--- BEGIN ---
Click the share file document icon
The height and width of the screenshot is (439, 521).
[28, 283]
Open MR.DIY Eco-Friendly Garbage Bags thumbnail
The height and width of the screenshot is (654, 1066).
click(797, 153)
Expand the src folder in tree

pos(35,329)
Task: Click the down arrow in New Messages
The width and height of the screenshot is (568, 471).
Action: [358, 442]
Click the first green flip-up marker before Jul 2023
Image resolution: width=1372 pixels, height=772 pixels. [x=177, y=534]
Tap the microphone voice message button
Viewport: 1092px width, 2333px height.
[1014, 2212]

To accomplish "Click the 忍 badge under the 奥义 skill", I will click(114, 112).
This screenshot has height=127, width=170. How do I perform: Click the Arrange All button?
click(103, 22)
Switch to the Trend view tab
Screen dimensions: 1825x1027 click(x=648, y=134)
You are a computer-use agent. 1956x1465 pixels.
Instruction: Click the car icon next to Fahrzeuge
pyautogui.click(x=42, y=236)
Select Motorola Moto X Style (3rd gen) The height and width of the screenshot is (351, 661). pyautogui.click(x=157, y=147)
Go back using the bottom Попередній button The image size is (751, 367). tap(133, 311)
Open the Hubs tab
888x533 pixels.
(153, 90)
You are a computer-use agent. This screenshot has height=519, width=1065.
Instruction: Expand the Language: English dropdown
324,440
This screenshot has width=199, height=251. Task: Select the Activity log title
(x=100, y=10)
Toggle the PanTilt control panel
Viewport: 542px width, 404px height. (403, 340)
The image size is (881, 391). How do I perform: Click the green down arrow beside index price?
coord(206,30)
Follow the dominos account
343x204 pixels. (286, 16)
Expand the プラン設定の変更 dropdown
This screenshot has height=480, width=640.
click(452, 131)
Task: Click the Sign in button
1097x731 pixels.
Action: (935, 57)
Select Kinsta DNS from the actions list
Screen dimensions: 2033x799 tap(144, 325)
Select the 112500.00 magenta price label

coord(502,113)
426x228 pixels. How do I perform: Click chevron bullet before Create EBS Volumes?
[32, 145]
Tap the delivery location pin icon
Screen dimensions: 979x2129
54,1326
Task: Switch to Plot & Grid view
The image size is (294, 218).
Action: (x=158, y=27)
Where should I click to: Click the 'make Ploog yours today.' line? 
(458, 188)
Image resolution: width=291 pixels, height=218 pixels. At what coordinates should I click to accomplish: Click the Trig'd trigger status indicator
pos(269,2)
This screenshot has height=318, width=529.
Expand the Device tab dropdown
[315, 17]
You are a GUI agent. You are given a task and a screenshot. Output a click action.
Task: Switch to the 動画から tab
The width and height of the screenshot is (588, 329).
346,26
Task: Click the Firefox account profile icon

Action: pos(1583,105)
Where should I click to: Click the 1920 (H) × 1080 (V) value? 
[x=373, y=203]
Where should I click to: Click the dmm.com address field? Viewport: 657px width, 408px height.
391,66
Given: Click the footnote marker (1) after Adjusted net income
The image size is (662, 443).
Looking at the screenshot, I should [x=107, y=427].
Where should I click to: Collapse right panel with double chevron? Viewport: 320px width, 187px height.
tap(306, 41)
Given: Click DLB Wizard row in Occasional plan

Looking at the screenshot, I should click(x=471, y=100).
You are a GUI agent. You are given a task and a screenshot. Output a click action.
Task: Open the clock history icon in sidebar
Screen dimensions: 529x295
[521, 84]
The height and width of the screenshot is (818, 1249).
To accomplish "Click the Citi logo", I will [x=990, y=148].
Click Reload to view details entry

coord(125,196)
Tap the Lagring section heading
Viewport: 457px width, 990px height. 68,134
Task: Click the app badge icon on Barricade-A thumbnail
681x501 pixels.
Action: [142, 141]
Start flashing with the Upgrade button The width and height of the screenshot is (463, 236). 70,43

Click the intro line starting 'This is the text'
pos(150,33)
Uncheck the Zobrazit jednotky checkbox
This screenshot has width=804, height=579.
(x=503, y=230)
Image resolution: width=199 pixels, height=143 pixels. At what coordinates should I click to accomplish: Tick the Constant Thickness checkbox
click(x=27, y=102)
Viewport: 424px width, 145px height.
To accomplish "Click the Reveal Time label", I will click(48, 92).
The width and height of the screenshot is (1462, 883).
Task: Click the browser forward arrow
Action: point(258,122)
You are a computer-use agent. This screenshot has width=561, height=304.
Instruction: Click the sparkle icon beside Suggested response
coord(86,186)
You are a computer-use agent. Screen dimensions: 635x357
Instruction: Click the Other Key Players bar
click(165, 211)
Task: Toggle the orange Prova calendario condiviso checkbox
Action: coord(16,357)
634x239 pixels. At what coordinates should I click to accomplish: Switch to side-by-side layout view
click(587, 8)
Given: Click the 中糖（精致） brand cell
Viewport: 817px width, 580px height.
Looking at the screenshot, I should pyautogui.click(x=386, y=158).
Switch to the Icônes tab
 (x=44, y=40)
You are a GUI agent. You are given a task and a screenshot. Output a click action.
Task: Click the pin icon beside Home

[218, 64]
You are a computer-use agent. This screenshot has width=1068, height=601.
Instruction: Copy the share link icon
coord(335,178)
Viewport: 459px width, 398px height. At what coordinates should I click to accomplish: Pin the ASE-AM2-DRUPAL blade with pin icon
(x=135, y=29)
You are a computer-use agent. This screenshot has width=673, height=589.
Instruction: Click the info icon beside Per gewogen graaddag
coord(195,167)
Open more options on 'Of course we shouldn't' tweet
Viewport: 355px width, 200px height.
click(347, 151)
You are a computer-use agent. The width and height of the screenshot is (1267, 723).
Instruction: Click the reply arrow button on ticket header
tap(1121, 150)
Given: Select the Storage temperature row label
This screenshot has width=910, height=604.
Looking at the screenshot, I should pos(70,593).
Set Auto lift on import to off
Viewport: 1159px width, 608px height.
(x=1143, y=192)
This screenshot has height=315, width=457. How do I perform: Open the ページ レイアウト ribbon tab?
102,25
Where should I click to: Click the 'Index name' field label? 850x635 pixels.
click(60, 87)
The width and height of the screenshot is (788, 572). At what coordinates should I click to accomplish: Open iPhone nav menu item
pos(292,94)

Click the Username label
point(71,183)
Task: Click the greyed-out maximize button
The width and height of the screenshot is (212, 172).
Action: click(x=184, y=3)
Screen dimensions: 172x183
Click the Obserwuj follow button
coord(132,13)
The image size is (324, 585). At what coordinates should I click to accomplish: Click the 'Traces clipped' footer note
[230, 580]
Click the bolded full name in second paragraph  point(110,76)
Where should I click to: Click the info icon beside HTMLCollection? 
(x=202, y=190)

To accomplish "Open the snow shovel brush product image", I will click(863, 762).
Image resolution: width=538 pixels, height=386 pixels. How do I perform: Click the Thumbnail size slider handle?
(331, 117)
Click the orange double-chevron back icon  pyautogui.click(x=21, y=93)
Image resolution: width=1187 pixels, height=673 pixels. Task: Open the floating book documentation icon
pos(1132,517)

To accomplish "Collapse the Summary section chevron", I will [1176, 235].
--- END ---
SHORT PROBLEM -
Turn these records into a numbered list, leaving out the blank lines.

TASK ANSWER -
1. Click the share file document icon
2. The height and width of the screenshot is (439, 521).
3. [28, 283]
4. Open MR.DIY Eco-Friendly Garbage Bags thumbnail
5. The height and width of the screenshot is (654, 1066).
6. click(797, 153)
7. Expand the src folder in tree
8. pos(35,329)
9. Task: Click the down arrow in New Messages
10. The width and height of the screenshot is (568, 471).
11. Action: [358, 442]
12. Click the first green flip-up marker before Jul 2023
13. Image resolution: width=1372 pixels, height=772 pixels. [x=177, y=534]
14. Tap the microphone voice message button
15. Viewport: 1092px width, 2333px height.
16. [1014, 2212]
17. To accomplish "Click the 忍 badge under the 奥义 skill", I will click(114, 112).
18. This screenshot has height=127, width=170. How do I perform: Click the Arrange All button?
19. click(103, 22)
20. Switch to the Trend view tab
21. Screen dimensions: 1825x1027 click(x=648, y=134)
22. You are a computer-use agent. 1956x1465 pixels.
23. Instruction: Click the car icon next to Fahrzeuge
24. pyautogui.click(x=42, y=236)
25. Select Motorola Moto X Style (3rd gen) The height and width of the screenshot is (351, 661). pyautogui.click(x=157, y=147)
26. Go back using the bottom Попередній button The image size is (751, 367). tap(133, 311)
27. Open the Hubs tab
28. 888x533 pixels.
29. (153, 90)
30. You are a computer-use agent. This screenshot has height=519, width=1065.
31. Instruction: Expand the Language: English dropdown
32. 324,440
33. This screenshot has width=199, height=251. Task: Select the Activity log title
34. (x=100, y=10)
35. Toggle the PanTilt control panel
36. Viewport: 542px width, 404px height. (403, 340)
37. The image size is (881, 391). How do I perform: Click the green down arrow beside index price?
38. coord(206,30)
39. Follow the dominos account
40. 343x204 pixels. (286, 16)
41. Expand the プラン設定の変更 dropdown
42. This screenshot has height=480, width=640.
43. click(452, 131)
44. Task: Click the Sign in button
45. 1097x731 pixels.
46. Action: (935, 57)
47. Select Kinsta DNS from the actions list
48. Screen dimensions: 2033x799 tap(144, 325)
49. Select the 112500.00 magenta price label
50. coord(502,113)
51. 426x228 pixels. How do I perform: Click chevron bullet before Create EBS Volumes?
52. [32, 145]
53. Tap the delivery location pin icon
54. Screen dimensions: 979x2129
55. 54,1326
56. Task: Switch to Plot & Grid view
57. The image size is (294, 218).
58. Action: (x=158, y=27)
59. Where should I click to: Click the 'make Ploog yours today.' line? 
60. (458, 188)
61. Image resolution: width=291 pixels, height=218 pixels. At what coordinates should I click to accomplish: Click the Trig'd trigger status indicator
62. pos(269,2)
63. This screenshot has height=318, width=529.
64. Expand the Device tab dropdown
65. [315, 17]
66. You are a GUI agent. You are given a task and a screenshot. Output a click action.
67. Task: Switch to the 動画から tab
68. The width and height of the screenshot is (588, 329).
69. 346,26
70. Task: Click the Firefox account profile icon
71. Action: pos(1583,105)
72. Where should I click to: Click the 1920 (H) × 1080 (V) value? 
73. [x=373, y=203]
74. Where should I click to: Click the dmm.com address field? Viewport: 657px width, 408px height.
75. 391,66
76. Given: Click the footnote marker (1) after Adjusted net income
77. The image size is (662, 443).
78. Looking at the screenshot, I should [x=107, y=427].
79. Where should I click to: Collapse right panel with double chevron? Viewport: 320px width, 187px height.
80. tap(306, 41)
81. Given: Click DLB Wizard row in Occasional plan
82. Looking at the screenshot, I should click(x=471, y=100).
83. You are a GUI agent. You are given a task and a screenshot. Output a click action.
84. Task: Open the clock history icon in sidebar
85. Screen dimensions: 529x295
86. [521, 84]
87. The height and width of the screenshot is (818, 1249).
88. To accomplish "Click the Citi logo", I will [x=990, y=148].
89. Click Reload to view details entry
90. coord(125,196)
91. Tap the Lagring section heading
92. Viewport: 457px width, 990px height. 68,134
93. Task: Click the app badge icon on Barricade-A thumbnail
94. 681x501 pixels.
95. Action: [142, 141]
96. Start flashing with the Upgrade button The width and height of the screenshot is (463, 236). 70,43
97. Click the intro line starting 'This is the text'
98. pos(150,33)
99. Uncheck the Zobrazit jednotky checkbox
100. This screenshot has width=804, height=579.
101. (x=503, y=230)
102. Image resolution: width=199 pixels, height=143 pixels. At what coordinates should I click to accomplish: Tick the Constant Thickness checkbox
103. click(x=27, y=102)
104. Viewport: 424px width, 145px height.
105. To accomplish "Click the Reveal Time label", I will click(48, 92).
106. The width and height of the screenshot is (1462, 883).
107. Task: Click the browser forward arrow
108. Action: point(258,122)
109. You are a computer-use agent. This screenshot has width=561, height=304.
110. Instruction: Click the sparkle icon beside Suggested response
111. coord(86,186)
112. You are a computer-use agent. Screen dimensions: 635x357
113. Instruction: Click the Other Key Players bar
114. click(165, 211)
115. Task: Toggle the orange Prova calendario condiviso checkbox
116. Action: coord(16,357)
117. 634x239 pixels. At what coordinates should I click to accomplish: Switch to side-by-side layout view
118. click(587, 8)
119. Given: Click the 中糖（精致） brand cell
120. Viewport: 817px width, 580px height.
121. Looking at the screenshot, I should pyautogui.click(x=386, y=158).
122. Switch to the Icônes tab
123.  (x=44, y=40)
124. You are a GUI agent. You are given a task and a screenshot. Output a click action.
125. Task: Click the pin icon beside Home
126. [218, 64]
127. You are a computer-use agent. This screenshot has width=1068, height=601.
128. Instruction: Copy the share link icon
129. coord(335,178)
130. Viewport: 459px width, 398px height. At what coordinates should I click to accomplish: Pin the ASE-AM2-DRUPAL blade with pin icon
131. (x=135, y=29)
132. You are a computer-use agent. This screenshot has width=673, height=589.
133. Instruction: Click the info icon beside Per gewogen graaddag
134. coord(195,167)
135. Open more options on 'Of course we shouldn't' tweet
136. Viewport: 355px width, 200px height.
137. click(347, 151)
138. You are a computer-use agent. The width and height of the screenshot is (1267, 723).
139. Instruction: Click the reply arrow button on ticket header
140. tap(1121, 150)
141. Given: Select the Storage temperature row label
142. This screenshot has width=910, height=604.
143. Looking at the screenshot, I should pos(70,593).
144. Set Auto lift on import to off
145. Viewport: 1159px width, 608px height.
146. (x=1143, y=192)
147. This screenshot has height=315, width=457. How do I perform: Open the ページ レイアウト ribbon tab?
148. 102,25
149. Where should I click to: Click the 'Index name' field label? 850x635 pixels.
150. click(60, 87)
151. The width and height of the screenshot is (788, 572). At what coordinates should I click to accomplish: Open iPhone nav menu item
152. pos(292,94)
153. Click the Username label
154. point(71,183)
155. Task: Click the greyed-out maximize button
156. The width and height of the screenshot is (212, 172).
157. Action: click(x=184, y=3)
158. Screen dimensions: 172x183
159. Click the Obserwuj follow button
160. coord(132,13)
161. The image size is (324, 585). At what coordinates should I click to accomplish: Click the 'Traces clipped' footer note
162. [230, 580]
163. Click the bolded full name in second paragraph  point(110,76)
164. Where should I click to: Click the info icon beside HTMLCollection? 
165. (x=202, y=190)
166. To accomplish "Open the snow shovel brush product image", I will click(863, 762).
167. Image resolution: width=538 pixels, height=386 pixels. How do I perform: Click the Thumbnail size slider handle?
168. (331, 117)
169. Click the orange double-chevron back icon  pyautogui.click(x=21, y=93)
170. Image resolution: width=1187 pixels, height=673 pixels. Task: Open the floating book documentation icon
171. pos(1132,517)
172. To accomplish "Collapse the Summary section chevron", I will [1176, 235].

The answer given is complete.